San Salvario, controlli ad “alto impatto”: 135 identificati e un arresto per resistenza

Operazione interforze tra via Nizza e via Ventimiglia. Rimosse masserizie in un cantiere, sequestrati contanti e telefoni

San Salvario

San Salvario, controlli ad “alto impatto”: 135 identificati e un arresto per resistenza

Centotrentacinque persone identificate, otto veicoli controllati e un arresto. È il bilancio del servizio straordinario di controllo del territorio disposto dalla Polizia di Stato nel quartiere San Salvario, nell’ambito delle operazioni ad “Alto Impatto” che da mesi interessano alcune aree considerate sensibili della città.

L’attività, coordinata dal Commissariato di pubblica sicurezza “Barriera Nizza”, ha visto la partecipazione del Reparto Prevenzione Crimine “Piemonte”, del Reparto Mobile, della Polizia Ferroviaria, della Polizia Locale e dei Carabinieri.
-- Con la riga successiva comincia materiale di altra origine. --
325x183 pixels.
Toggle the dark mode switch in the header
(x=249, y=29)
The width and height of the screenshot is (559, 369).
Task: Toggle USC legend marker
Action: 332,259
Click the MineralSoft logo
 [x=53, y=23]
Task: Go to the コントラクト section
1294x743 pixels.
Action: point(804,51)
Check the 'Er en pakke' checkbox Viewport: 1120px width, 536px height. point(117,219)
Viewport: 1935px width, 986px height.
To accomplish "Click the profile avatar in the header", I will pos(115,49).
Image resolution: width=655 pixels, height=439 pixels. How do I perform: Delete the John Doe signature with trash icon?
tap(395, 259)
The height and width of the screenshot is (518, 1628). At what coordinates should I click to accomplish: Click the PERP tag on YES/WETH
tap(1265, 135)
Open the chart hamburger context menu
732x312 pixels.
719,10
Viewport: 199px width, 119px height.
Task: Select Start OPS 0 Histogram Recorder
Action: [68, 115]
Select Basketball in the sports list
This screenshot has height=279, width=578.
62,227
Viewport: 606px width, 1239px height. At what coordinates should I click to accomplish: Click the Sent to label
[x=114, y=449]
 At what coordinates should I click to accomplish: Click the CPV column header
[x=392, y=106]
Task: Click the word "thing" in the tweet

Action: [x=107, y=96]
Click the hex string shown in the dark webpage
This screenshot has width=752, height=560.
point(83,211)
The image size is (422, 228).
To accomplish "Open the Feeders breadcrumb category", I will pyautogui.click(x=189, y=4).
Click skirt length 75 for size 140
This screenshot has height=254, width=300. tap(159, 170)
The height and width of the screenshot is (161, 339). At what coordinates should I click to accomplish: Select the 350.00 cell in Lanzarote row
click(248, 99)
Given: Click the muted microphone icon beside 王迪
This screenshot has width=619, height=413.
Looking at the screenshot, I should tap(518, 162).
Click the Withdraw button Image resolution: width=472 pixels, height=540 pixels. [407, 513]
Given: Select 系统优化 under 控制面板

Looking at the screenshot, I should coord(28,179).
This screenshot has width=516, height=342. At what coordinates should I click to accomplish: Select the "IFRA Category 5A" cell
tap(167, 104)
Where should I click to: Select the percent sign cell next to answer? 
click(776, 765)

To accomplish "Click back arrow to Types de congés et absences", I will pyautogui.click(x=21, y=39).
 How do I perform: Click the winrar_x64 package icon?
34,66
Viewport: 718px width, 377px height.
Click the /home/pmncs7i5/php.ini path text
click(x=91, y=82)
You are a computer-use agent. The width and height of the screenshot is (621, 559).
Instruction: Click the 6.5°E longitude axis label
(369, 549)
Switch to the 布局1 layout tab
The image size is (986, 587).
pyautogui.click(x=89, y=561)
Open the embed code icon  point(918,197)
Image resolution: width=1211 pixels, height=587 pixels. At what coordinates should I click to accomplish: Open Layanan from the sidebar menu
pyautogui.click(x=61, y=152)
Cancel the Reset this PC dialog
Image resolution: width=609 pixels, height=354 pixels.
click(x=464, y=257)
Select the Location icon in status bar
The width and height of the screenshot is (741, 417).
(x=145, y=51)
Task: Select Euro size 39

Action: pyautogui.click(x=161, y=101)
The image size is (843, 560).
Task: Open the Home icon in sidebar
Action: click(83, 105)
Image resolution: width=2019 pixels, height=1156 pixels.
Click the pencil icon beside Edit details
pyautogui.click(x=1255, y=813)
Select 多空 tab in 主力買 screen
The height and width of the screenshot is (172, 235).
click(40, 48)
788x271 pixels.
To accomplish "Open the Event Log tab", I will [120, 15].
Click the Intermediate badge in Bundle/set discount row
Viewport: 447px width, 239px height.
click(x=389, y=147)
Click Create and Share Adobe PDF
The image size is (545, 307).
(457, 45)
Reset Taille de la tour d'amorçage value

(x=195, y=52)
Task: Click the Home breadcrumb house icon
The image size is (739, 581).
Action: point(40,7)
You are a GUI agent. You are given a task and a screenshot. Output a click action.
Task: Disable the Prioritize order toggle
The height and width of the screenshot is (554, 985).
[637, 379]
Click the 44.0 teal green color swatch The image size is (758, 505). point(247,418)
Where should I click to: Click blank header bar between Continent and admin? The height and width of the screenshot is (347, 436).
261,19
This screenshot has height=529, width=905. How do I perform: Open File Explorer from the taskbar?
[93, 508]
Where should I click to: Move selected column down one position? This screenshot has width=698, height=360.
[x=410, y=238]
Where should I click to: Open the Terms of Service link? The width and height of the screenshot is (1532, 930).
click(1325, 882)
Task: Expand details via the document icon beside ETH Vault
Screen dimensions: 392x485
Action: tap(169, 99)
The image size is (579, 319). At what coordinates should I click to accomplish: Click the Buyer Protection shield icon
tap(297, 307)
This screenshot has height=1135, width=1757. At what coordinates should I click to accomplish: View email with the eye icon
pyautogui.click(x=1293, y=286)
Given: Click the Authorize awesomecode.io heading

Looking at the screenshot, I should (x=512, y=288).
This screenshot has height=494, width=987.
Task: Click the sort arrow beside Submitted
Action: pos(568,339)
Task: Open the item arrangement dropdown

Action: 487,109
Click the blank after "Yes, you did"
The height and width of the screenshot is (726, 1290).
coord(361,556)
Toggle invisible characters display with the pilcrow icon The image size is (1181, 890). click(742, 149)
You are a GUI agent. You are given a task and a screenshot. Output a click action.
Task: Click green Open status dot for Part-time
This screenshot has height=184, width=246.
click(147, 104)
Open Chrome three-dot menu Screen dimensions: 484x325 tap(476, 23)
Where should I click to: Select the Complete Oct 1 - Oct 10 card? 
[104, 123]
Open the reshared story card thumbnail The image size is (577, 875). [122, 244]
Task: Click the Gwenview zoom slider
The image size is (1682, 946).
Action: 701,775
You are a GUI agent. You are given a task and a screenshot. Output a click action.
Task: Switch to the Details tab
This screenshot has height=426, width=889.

Un dispositivo ampio, concentrato in particolare tra via Nizza, via Ventimiglia e le strade limitrofe.

Durante i controlli, in un’area di cantiere vicino al vecchio palazzo delle Poste di via Nizza, personale della Polizia Locale insieme ad Amiat ha provveduto alla rimozione di alcune masserizie, tra cui materassi e suppellettili. Secondo quanto emerso, sarebbero stati utilizzati come giacigli di fortuna da persone senza fissa dimora.

L’episodio più significativo si è verificato in via Ventimiglia, all’angolo con via Corradino. Qui una pattuglia ha notato due giovani a piedi con atteggiamento giudicato sospetto. Alla vista della volante, entrambi si sono dati alla fuga in direzioni opposte.

Uno dei due è riuscito a far perdere le proprie tracce. L’altro, un diciottenne di nazionalità senegalese, ha imboccato la direzione dei giardini “Battistini”. Raggiunto da un agente, avrebbe reagito spintonando e aggredendo il poliziotto nel tentativo di sottrarsi al controllo. Gli operatori sono comunque riusciti a bloccarlo.

Durante la perquisizione sono stati trovati due smartphone e circa 200 euro in contanti. Il giovane non avrebbe fornito spiegazioni convincenti sulla provenienza del denaro e dei dispositivi, ritenuti dagli investigatori possibile provento di attività illecita.

Nel corso degli accertamenti, il ragazzo avrebbe inoltre fornito generalità risultate non corrispondenti alla sua identità reale. Per questo motivo è stato arrestato con l’accusa di resistenza a pubblico ufficiale e falsa attestazione sulla propria identità.

Il procedimento si trova nella fase delle indagini preliminari. Come previsto dalla legge, vale la presunzione di innocenza fino a eventuale sentenza definitiva.

L’operazione si inserisce in un piano di controlli periodici che continueranno con cadenza regolare, con l’obiettivo di rafforzare la presenza delle forze dell’ordine in un quartiere da tempo al centro dell’attenzione per episodi di microcriminalità e degrado urbano.